Prepare locus-level summary statistics for each trait (beta and SE or p-values with MAF), then format inputs as the coloc datasets and run coloc.abf to get PP.H0-PP.H4. For loci with multiple signals, perform SuSiE fine-mapping with an LD matrix and run coloc.susie to test credible-set pairs. For multi-trait scenarios, supply matrices of effect estimates and SEs to hyprcoloc to detect clusters of traits sharing a causal variant. Sensitivity analysis over priors (p1, p2, p12) and visualization (locus plots, LocusCompare) are included to aid interpretation.

When to use it

You have summary statistics for a GWAS locus and an eQTL for the same region and want to test shared causality.
You need to distinguish LD-driven coincidence from a true shared causal variant.
Locus shows association in both traits and you want probabilistic evidence (PP.H4) for colocalization.
You suspect multiple causal variants and require SuSiE-coloc to handle multilocus signals.
You want to compare colocalization across three or more traits (HyPrColoc).

Best practices

Ensure both datasets contain the same SNP set and genomic coordinates; extract a consistent locus window (e.g., ±500 kb).
Use beta and SE when available; if only p-values are present provide MAF to approximate effect sizes.
Provide an appropriate LD matrix from a matched reference panel when running SuSiE; mismatched LD biases results.
Run prior sensitivity (vary p12) and interpret PP.H4 thresholds: >0.8 strong, 0.5–0.8 suggestive.
Check sample sizes and power; small eQTL cohorts (N < 200) reduce sensitivity and increase inconclusive results.

Example use cases

Test whether a schizophrenia GWAS hit and brain eQTL for a nearby gene are driven by the same variant using coloc.abf.
Run SuSiE on GWAS and eQTL summary stats with an LD matrix to resolve multiple causal signals and assess per-credible-set colocalization.
Use hyprcoloc to find clusters of immune traits and eQTLs that share a single causal variant across several tissues.
Visualize locus-level association and LocusCompare plots to validate coloc results before functional follow-up.
Perform prior sensitivity to confirm that strong PP.H4 is robust to alternative p12 settings.

FAQ

What PP.H4 cutoff indicates colocalization?

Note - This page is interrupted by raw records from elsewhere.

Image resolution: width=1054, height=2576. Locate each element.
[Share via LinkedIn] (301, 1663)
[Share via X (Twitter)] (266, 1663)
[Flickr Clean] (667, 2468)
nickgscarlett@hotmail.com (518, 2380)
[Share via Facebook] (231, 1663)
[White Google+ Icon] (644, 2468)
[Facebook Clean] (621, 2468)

PP.H4 > 0.8 is commonly used as strong evidence for a shared causal variant; 0.5–0.8 is suggestive and may need more data or SuSiE.

When should I use SuSiE-coloc instead of coloc.abf?

Use SuSiE-coloc when there is evidence of multiple independent causal signals in a locus or when PP.H3 is high, and provide an LD matrix from a matching reference panel.